| THE DATA |
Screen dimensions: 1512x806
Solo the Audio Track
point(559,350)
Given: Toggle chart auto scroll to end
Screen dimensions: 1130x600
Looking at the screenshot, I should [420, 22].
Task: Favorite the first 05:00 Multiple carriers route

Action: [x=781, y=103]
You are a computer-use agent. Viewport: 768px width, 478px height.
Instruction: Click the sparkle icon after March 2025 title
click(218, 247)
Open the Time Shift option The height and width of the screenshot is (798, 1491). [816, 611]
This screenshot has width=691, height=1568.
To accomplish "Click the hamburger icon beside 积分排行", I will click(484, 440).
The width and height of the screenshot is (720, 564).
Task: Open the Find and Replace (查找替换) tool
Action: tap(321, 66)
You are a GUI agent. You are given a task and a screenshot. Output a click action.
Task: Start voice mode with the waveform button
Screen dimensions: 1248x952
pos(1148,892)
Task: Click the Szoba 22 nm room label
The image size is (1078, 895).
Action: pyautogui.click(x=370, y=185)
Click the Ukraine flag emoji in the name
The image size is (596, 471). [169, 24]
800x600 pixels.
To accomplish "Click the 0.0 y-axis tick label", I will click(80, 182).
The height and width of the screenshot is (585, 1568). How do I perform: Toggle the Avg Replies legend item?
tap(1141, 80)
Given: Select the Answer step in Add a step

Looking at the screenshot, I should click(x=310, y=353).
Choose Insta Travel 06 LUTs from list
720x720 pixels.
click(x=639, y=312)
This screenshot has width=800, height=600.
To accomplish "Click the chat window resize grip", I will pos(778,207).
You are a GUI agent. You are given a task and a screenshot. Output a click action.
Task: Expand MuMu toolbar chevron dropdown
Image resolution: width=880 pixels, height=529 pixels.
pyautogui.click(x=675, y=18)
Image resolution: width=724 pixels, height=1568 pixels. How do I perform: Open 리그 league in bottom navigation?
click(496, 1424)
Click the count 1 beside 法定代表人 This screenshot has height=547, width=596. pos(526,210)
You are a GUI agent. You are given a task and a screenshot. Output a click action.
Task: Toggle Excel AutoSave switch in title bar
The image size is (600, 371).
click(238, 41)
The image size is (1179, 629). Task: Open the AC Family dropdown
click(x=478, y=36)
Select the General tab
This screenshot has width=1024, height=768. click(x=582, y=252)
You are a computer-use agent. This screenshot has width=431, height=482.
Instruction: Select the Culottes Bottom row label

| INSTRUCTIONS FOR THE TASK |
The reply should be nothing but the number of lines in the listing above that include "label".

| ANSWER SECTION |
3